Modeling parallel computations

sequential algorithm: a single processor connected to a memory system (RAM)

parallel computations: more complicated - requires understanding of the various models and the relationship among them

two classes of parallel models

  • multiprocessor

  • n processors, shared memory

  • three types multiprocessor models:

    1. local memory machine model

    each processor can access its own local memory directly, but can access the memory in another processor only by sending a memory request through the network.

    1. modular memory machine model

    processor accesses the memory in a memory module by sending a memory request through the network.

    1. PRAM (parallel random-access machine) model

    a processor can access any word of memory in a single step. these accesses can occur in parallel.

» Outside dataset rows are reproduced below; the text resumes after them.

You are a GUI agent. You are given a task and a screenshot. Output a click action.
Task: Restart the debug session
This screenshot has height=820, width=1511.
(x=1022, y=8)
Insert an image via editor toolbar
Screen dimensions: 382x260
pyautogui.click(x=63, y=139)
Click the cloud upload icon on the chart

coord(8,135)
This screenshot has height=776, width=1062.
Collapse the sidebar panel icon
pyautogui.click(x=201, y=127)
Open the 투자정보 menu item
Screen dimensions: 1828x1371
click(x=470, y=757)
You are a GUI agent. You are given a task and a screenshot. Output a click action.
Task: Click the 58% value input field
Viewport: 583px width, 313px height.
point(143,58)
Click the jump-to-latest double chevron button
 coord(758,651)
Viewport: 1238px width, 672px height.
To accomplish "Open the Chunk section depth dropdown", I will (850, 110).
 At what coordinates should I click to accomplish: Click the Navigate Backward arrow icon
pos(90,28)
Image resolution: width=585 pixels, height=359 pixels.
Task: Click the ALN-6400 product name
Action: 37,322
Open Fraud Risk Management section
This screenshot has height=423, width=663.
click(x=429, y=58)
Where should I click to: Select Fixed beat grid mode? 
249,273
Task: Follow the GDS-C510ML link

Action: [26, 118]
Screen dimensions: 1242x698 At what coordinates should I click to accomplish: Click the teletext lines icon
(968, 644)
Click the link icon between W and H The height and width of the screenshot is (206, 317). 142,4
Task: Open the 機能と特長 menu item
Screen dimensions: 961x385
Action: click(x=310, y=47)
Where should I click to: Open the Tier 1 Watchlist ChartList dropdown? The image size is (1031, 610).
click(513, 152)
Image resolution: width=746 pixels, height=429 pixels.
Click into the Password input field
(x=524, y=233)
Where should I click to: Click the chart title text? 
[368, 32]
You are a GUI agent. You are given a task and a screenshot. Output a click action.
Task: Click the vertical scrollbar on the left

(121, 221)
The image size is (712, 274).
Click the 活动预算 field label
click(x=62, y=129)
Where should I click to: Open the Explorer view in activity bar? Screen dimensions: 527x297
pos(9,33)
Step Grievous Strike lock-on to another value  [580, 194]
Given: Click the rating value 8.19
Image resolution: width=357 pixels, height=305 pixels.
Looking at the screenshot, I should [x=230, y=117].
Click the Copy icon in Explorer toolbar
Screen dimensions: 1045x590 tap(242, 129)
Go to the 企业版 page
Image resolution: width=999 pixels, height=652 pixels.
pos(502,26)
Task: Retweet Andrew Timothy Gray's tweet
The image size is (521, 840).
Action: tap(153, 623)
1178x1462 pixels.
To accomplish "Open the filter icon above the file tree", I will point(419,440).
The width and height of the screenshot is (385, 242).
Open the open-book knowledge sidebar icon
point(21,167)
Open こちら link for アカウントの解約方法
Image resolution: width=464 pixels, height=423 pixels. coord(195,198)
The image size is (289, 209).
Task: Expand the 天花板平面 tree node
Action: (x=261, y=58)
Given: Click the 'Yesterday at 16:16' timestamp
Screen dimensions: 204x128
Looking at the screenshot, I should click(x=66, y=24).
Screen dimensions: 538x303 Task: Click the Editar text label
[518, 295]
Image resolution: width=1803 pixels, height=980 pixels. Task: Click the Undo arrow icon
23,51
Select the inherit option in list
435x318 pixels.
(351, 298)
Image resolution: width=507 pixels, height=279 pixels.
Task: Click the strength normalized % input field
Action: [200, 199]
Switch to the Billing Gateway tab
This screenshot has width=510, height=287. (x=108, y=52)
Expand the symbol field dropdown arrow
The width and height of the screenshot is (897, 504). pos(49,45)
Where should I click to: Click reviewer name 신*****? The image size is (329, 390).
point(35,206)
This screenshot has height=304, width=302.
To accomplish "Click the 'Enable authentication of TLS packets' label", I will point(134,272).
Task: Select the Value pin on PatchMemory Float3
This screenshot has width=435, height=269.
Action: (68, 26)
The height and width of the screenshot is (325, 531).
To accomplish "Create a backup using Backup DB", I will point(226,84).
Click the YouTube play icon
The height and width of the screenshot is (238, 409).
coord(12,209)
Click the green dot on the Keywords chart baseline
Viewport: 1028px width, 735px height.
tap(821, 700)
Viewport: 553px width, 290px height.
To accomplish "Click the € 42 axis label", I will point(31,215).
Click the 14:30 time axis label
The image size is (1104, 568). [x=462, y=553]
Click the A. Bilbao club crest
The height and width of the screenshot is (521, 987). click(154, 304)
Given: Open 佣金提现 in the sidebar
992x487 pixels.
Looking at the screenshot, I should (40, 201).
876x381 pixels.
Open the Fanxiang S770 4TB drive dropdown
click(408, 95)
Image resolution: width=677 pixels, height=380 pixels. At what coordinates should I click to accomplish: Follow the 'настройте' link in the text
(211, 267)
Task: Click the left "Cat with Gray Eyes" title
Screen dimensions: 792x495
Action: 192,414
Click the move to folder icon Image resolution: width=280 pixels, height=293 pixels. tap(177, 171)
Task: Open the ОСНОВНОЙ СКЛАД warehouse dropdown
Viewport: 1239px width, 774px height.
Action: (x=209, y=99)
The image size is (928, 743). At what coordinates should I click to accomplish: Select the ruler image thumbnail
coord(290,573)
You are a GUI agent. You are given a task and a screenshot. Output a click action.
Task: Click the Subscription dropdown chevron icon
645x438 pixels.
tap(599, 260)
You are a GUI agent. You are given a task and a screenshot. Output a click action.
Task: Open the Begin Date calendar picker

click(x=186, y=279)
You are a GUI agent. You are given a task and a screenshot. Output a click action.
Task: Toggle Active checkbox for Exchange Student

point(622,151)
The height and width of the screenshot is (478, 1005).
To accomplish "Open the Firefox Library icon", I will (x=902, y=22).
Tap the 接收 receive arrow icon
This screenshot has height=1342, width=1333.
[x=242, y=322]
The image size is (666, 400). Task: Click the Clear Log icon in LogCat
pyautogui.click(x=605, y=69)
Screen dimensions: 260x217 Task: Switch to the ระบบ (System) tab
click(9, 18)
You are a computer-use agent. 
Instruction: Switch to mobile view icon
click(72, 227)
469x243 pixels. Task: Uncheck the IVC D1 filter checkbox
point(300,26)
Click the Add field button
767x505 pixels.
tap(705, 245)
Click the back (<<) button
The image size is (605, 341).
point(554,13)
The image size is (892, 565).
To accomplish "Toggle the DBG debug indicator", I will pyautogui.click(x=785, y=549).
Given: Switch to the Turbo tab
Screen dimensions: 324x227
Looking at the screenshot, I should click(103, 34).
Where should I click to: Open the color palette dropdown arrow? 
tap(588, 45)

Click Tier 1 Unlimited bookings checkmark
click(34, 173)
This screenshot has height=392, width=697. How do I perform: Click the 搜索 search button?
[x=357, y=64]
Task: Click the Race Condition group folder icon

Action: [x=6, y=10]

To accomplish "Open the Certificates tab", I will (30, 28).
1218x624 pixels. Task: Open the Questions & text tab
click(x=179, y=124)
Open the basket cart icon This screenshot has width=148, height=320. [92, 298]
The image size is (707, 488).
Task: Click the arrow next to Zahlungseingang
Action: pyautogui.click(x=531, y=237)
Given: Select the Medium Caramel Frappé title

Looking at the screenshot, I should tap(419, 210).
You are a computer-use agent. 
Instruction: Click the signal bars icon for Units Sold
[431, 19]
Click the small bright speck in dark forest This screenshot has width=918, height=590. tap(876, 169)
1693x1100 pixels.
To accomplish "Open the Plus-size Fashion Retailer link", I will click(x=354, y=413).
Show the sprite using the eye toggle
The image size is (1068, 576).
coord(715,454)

    controversial: no real machine lives up to its ideal of unit-tie access to shared memory

  • network topology

    1. bus
    2. 2-dimensional mesh
    3. hypercube
    4. 2-level multistage network
    5. fat-tree

    routing capabilities: latency and bandwidth

  • primitive operation

    1. instruction that perform concurrent accesses to the same shared memory location
    2. instructions for synchronization
    3. instructions that perform global operations on data
  • work-depth model

alternative to focusing on machine, focusing on the algorithm

cost of algorithm: total number of operations it performs & dependencies among those operations.

work W, depth D, parallelism P: \(\mathcal P=\frac{W}{D}\)

three classes of work-depth model:

  1. circuit models

    node (represents basic operation)

    arcs (provide inputs to other node)

    acyclic (无环的)

  2. vector machine models

    algorithm is expressed as a sequence of steps, each of which performs an operation on a vector of input values, and produces a vector result.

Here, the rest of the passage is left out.